In all of these areas you demonstrate a disinclination to accept the existence of complexity, . . .
I was wrong if I said somewhere that complexity doesn't exist. Explaining how "slavery" has been an "evil" in human history, overall, and yet also was "necessary" in some earlier civilizations, is very complex and requires studying the many forms of "slavery" throughout the ancient world and asking, e.g., how they could have produced enough food to feed millions without the use of forced labor.
. . . and a tendency to build long-winded but repetitive arguments. A good argument recognises that reality is rarely simple; but a good argument is nevertheless brief.
No, quickie sloganistic jingles like "'good' is whatever the culture says 'good' is" or "Make America great again!" or "slavery is 'bad' if your culture says it's 'bad' but 'good' if your culture says it's 'good'" or "Deutschland ueber alles" or "people before profit" and so on are not "good" arguments.
It's better to take the trouble to ask the questions and look at the ambiguous cases and figure out what the goal is or what is best for the greater number of those who will be affected, even if it requires a few extra sentences in order to account for the ambiguities. A "good argument" is not about dismissing the issue with a mindless slogan in order to please a mindless mob while whining that the other guy's rhetoric isn't short and snappy enough.
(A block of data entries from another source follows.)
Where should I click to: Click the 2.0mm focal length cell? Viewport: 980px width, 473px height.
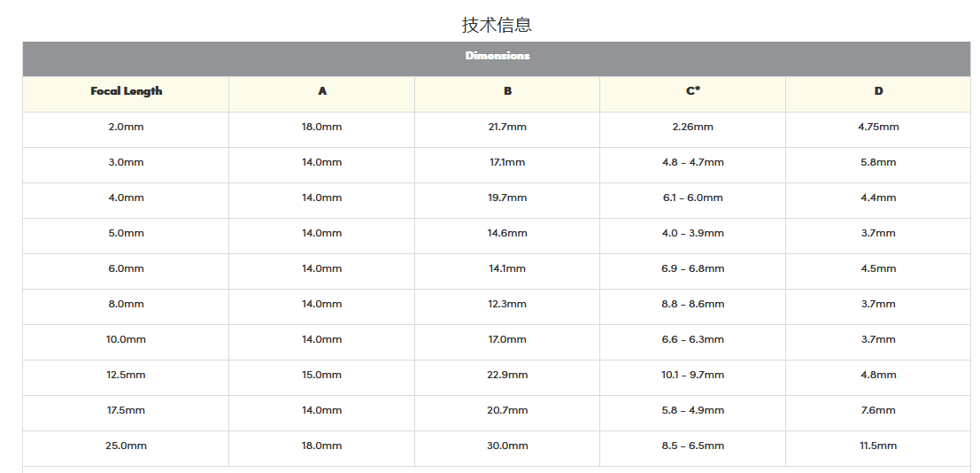tap(126, 127)
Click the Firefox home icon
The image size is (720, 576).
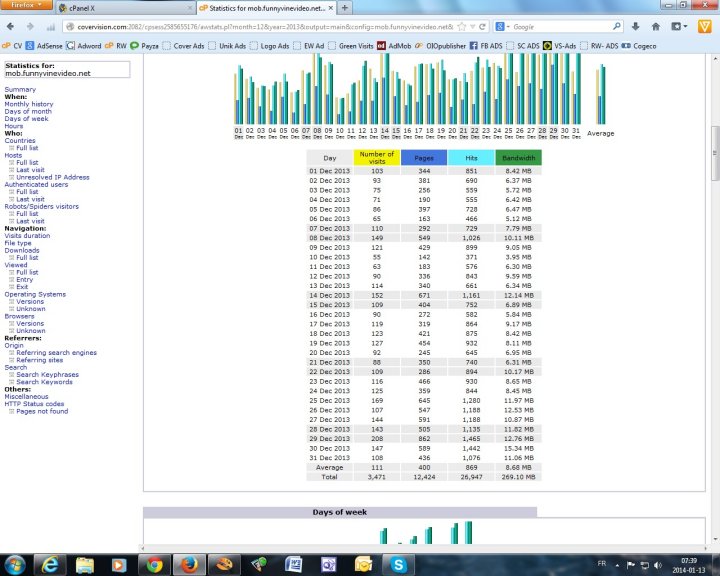click(x=657, y=25)
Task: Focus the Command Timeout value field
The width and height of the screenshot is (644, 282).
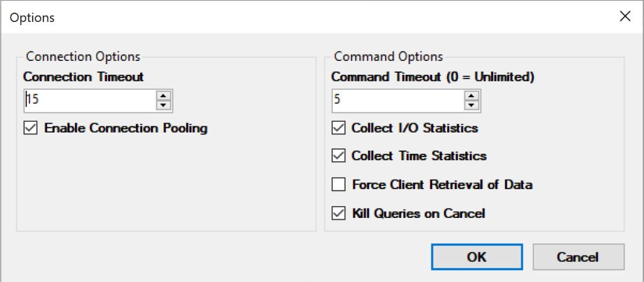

(You waste space here whining about how many words are used. I use extra words in order to respond to EVERY point in your post. Are you telling me most of your points are not worth responding to?
Now that I've told you where you're wasting space, giving you a specific example you should have edited out, why don't you do the same and quote a specific sentence of mine which was irrelevant to the topic and thus a waste of space.)
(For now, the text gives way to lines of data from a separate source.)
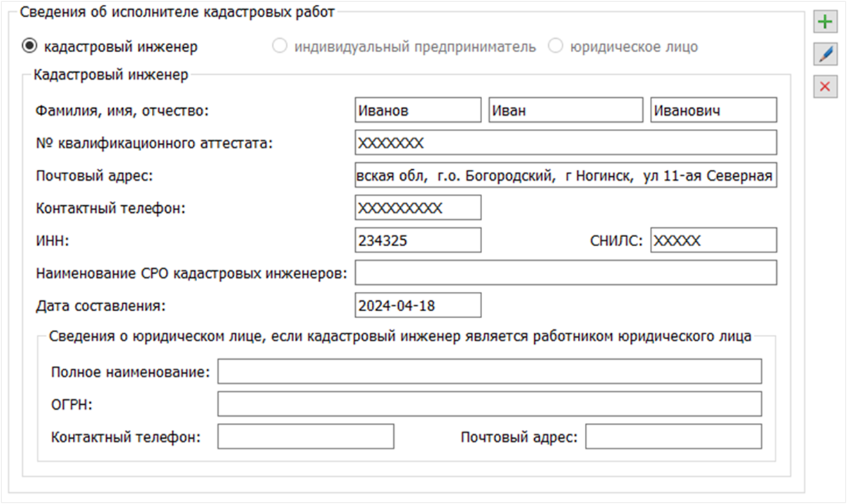
Task: Click the ИНН field containing 234325
Action: pyautogui.click(x=417, y=241)
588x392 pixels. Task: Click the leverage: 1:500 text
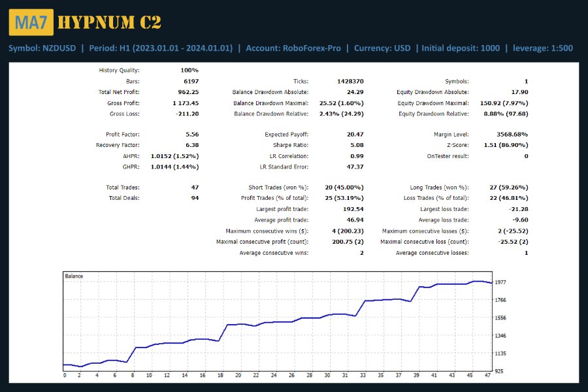[543, 48]
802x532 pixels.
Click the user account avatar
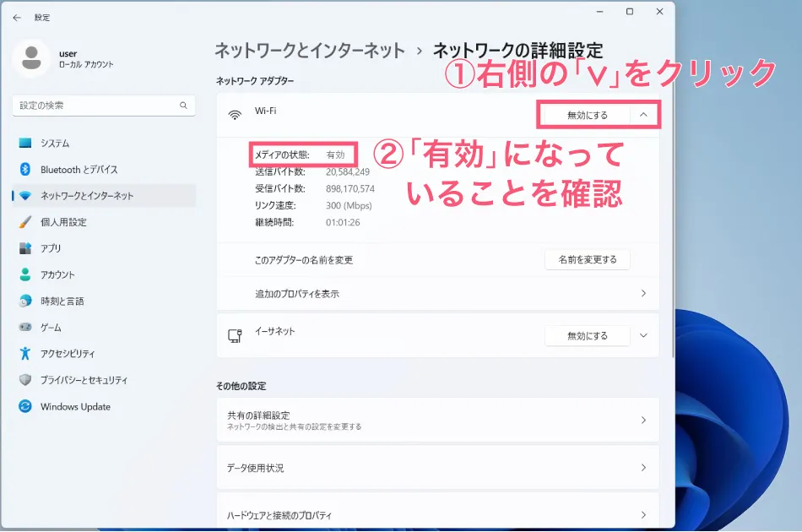[x=32, y=57]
Your arguments are the exact reverse of this principle.
I agree that my effort to explain how slavery is "evil" and yet was also necessary (or seemingly necessary) or expedient in some periods of history is difficult to do briefly in one or two snappy slogans, while your cliché that "good" is whatever the culture dictates is much easier for a demagogue to present to a screaming mob.
It was common to kill enemy war prisoners. Doesn't it seem that offering them slavery as an option was reasonable, and not as harsh as killing them?
Do we know that no one ever spoke out against slavery in the ancient world? Even if no quotes from the written record can be found, does that really prove no one ever had negative thoughts about it or questioned the practice?
When slavery was abolished in high-profile cases, Russia and the U.S. in the 1860s, it surely resulted in economic disaster in both cases, over several decades following. But there's plenty of reason to believe the long-term result was a net benefit to the vast majority, though it's difficult to prove with empirical data. Abolishing it in 200 or 300 BC would probably have been even worse for the economy at that time, over many generations.
Obviously you could publish a lengthy book on the pros and cons of slavery in the ancient world and what philosophers and others thought about it. Ideas about merit and being rewarded for good work did exist and must have caused some doubts about the arbitrary slave raids and damage this inflicted. We are capable of judging whether slavery really was necessary, or only a temporary expedient, and even people living back then were capable of raising the questions, or of being confronted with the questions and reconsidering the justice of it.
But you're right -- it's more pleasing to the mob and saves time and effort to just dismiss it all with your simplistic slogans about one's "culture" being the only source for any values or beliefs about "good" and "evil" etc.
So I can't fault you for congratulating yourself on your superior talent for snappy simplistic slogans. If your audience is a mindless mob you want to whip up, that could explain your preference for sloganism and snappiness.